"""

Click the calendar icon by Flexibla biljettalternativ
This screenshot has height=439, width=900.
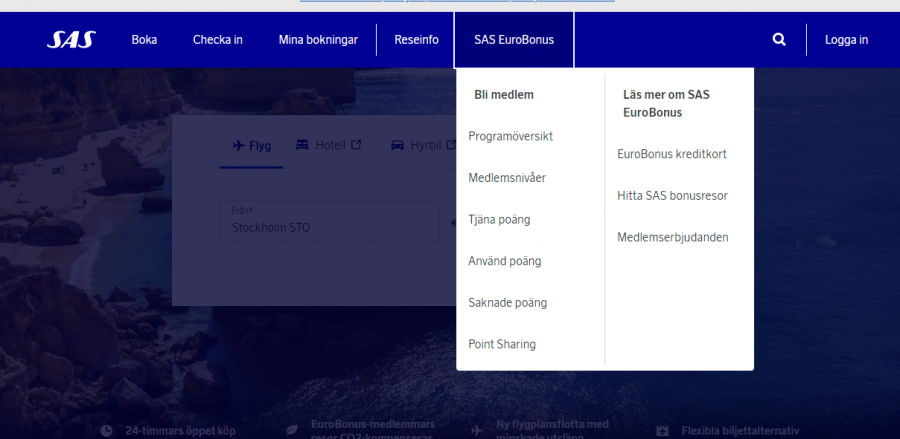click(x=661, y=431)
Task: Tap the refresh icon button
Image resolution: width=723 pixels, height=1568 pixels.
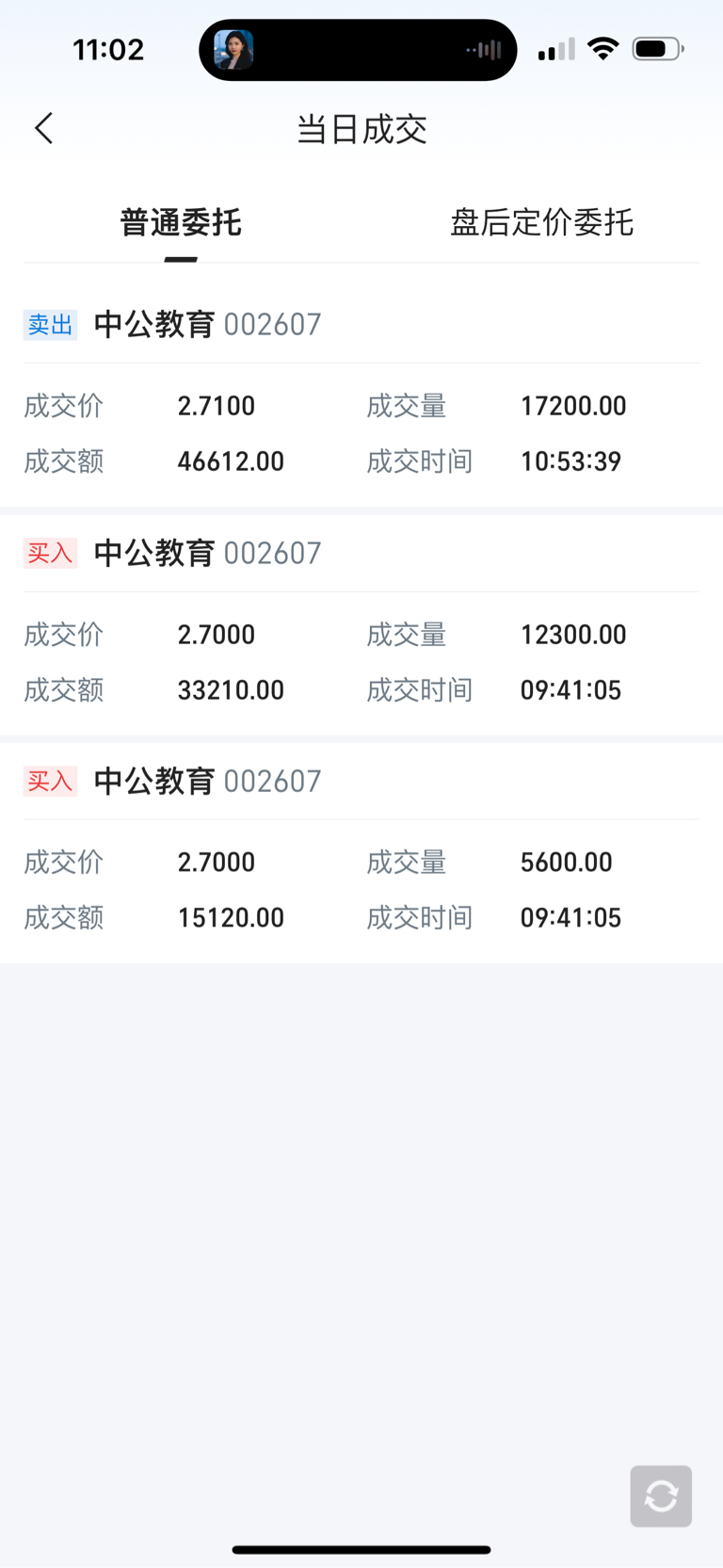Action: 661,1495
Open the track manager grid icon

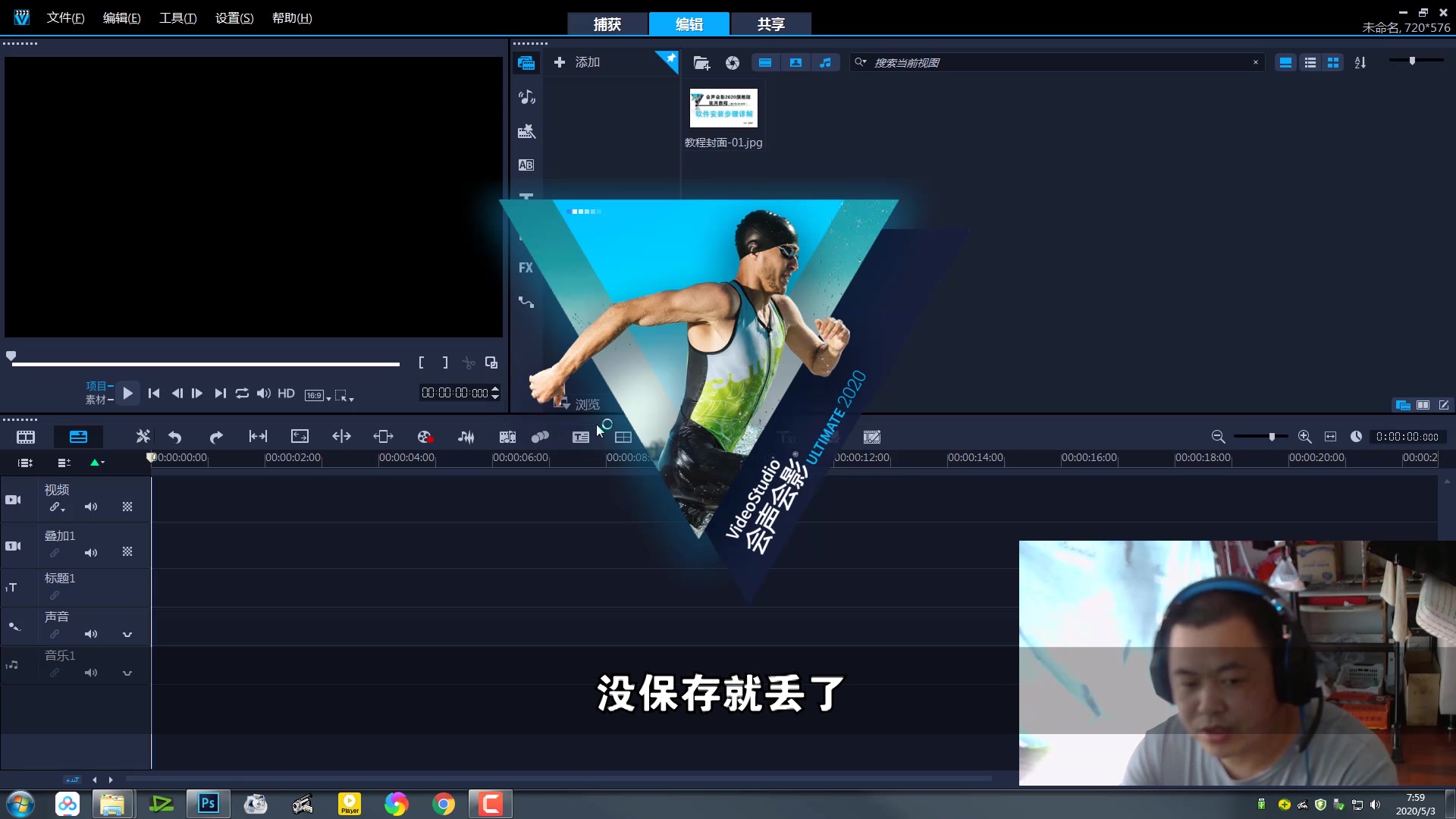pyautogui.click(x=623, y=437)

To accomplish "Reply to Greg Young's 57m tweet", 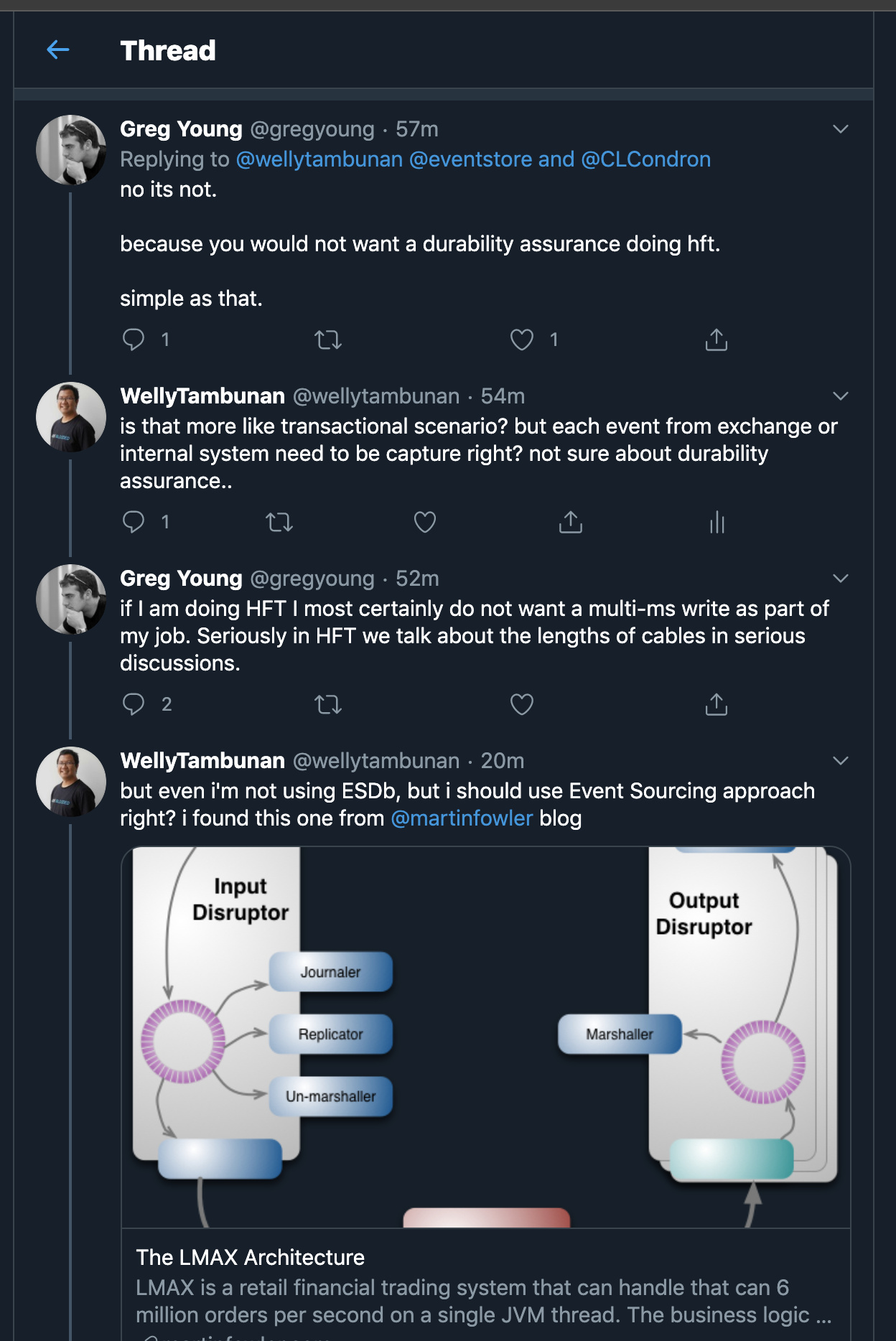I will point(134,339).
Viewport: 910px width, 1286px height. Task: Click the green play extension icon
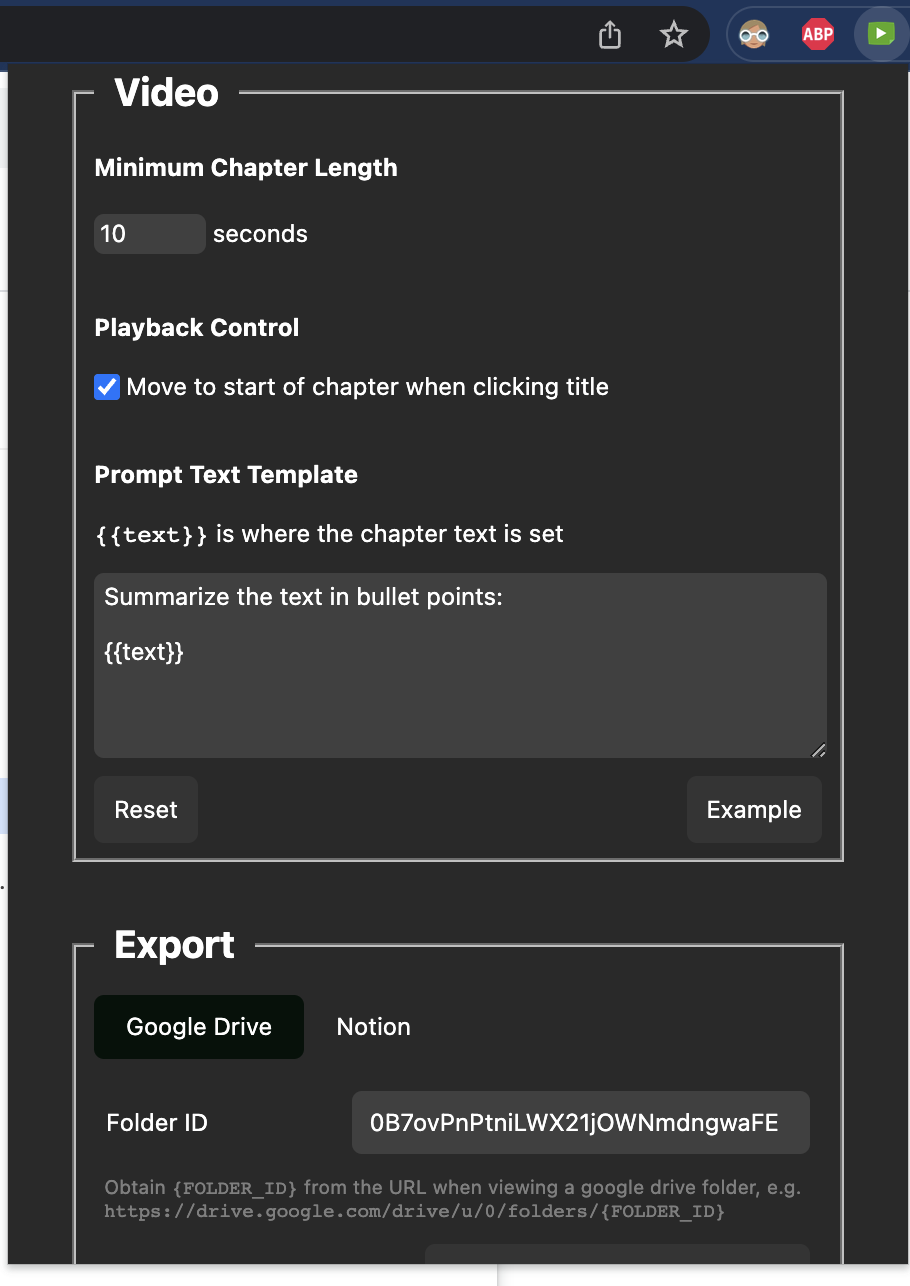[x=879, y=33]
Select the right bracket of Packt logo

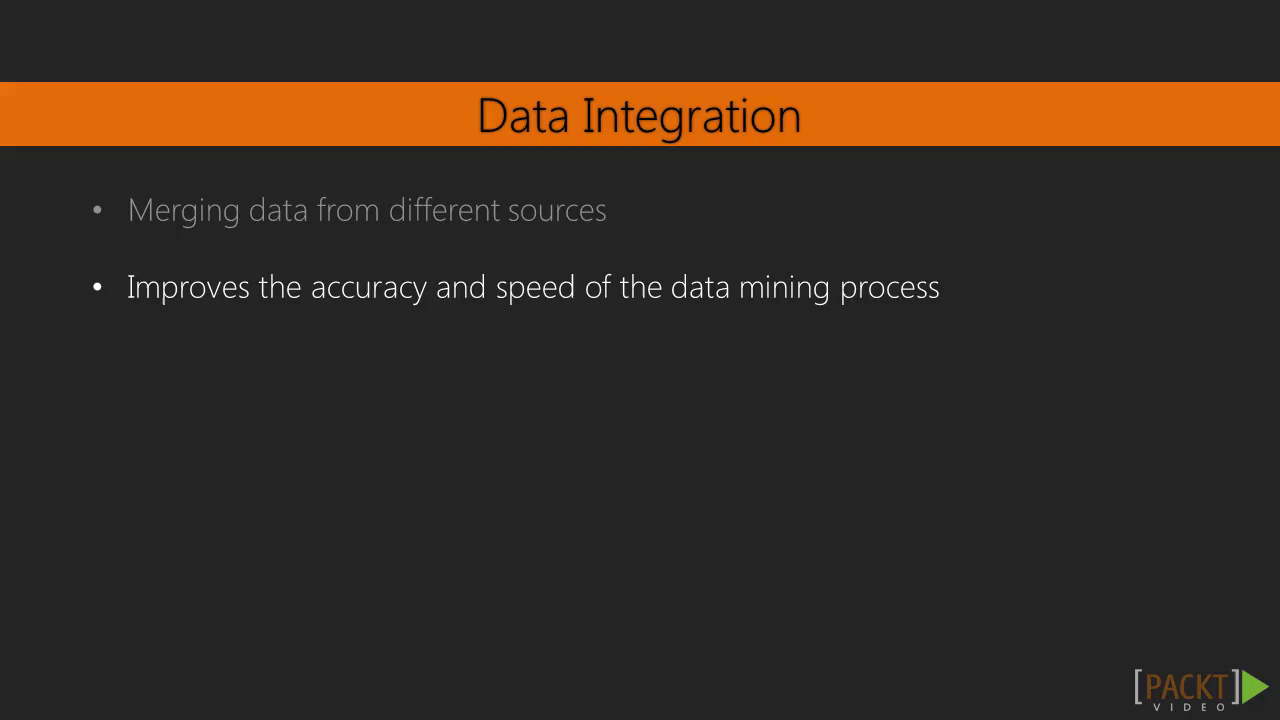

"""

YOUR GOAL: Copy the rows verbatim, from the line containing "Viewport: 910px width, 1286px" through the end of the rows, and leave out the pictures.

RESULT OF THIS TASK:
Viewport: 910px width, 1286px height. Task: Click the green play extension icon
[x=879, y=33]
Select the right bracket of Packt logo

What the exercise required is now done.